Pierre confesse que Jésus est le Christ. A la bonne heure ! Mais
« il faut que le Fils de l’homme souffre beaucoup, qu’il soit rejeté par
les anciens, les grands prêtres et les
scribes, qu’il soit mis à mort et que, trois jours après, il ressuscite. »
La plupart des traducteurs rendent « il fallait que le Fils de l’homme
souffre beaucoup, etc. » Il le fallait et, hélas, il le faut toujours. Nous
affirmons que la Passion de Jésus, telle qu’elle est racontée par les
évangiles, n’épuise en aucun cas la question de Jésus en tant que Christ. Il
n’est pas exact de dire que Jésus a été reconnu comme Christ à la croix, ni au
matin de Pâques. Ce qui est exact, c’est d’affirmer que Jésus n’est
reconnaissable comme Christ – hier,
aujourd’hui et toujours – que crucifié et ressuscité, et qu’il ne l’est que
pourvu que ceux qui se réclament de lui discutent très sérieusement, contestent
en eux-mêmes et pour autrui, les trois pouvoirs qui ont toujours, dans le récit,
et dans l’histoire de la chrétienté, rejeté Jésus, le Fils de l’homme, le
Christ : les anciens, les grands-prêtres, les scribes.

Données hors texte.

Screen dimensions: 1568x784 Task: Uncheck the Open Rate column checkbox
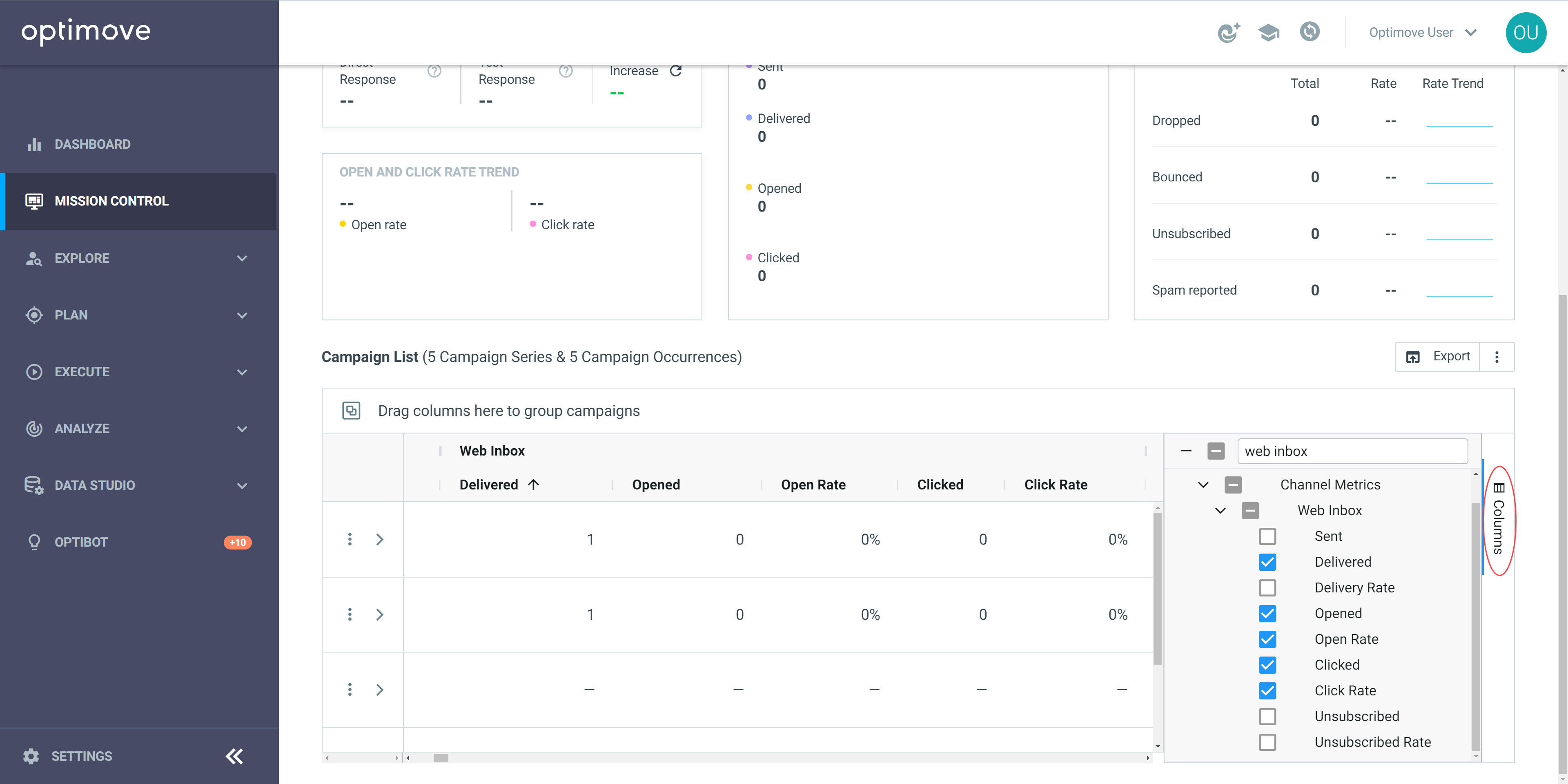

Rejeté par les anciens : Jésus est reconnaissable comme Christ
lorsque ses disciples, ses témoins, nous autres… nous ne prétendons pas que
l’ancienneté est sage, a fait ses preuves, et que le temps présent, ou la
génération montante, n’a rien à nous apprendre, et que les formes
sociales, politiques, et les inégalités
qui vont avec sont de toujours et pour toujours…
Rejeté par les grands prêtres : Jésus est reconnaissable comme
Christ lorsque ses disciples, ses témoins, nous autres… nous ne nous en tenons pas par obligation, par conservatisme
aux formes reçues et ne contraignons pas tout un chacun à pratiquer sans le
comprendre un rituel que nous-mêmes n’aurons pas sérieusement interrogé.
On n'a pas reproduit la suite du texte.